## Given request
Pull out each line of the records below that contains the word "Click".

## Available records

▬▬▬▬▬▬▬▬▬▬

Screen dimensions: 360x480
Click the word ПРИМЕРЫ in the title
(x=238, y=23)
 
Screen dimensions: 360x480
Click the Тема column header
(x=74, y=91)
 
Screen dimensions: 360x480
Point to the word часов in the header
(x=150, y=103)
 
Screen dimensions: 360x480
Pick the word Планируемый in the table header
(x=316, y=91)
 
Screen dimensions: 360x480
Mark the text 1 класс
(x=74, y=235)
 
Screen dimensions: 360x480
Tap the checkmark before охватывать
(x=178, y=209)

▬▬▬▬▬▬▬▬▬▬

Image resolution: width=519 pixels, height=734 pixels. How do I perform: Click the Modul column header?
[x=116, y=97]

▬▬▬▬▬▬▬▬▬▬

## The solution
Click the word ПРИМЕРЫ in the title
Click the Тема column header
Image resolution: width=519 pixels, height=734 pixels. How do I perform: Click the Modul column header?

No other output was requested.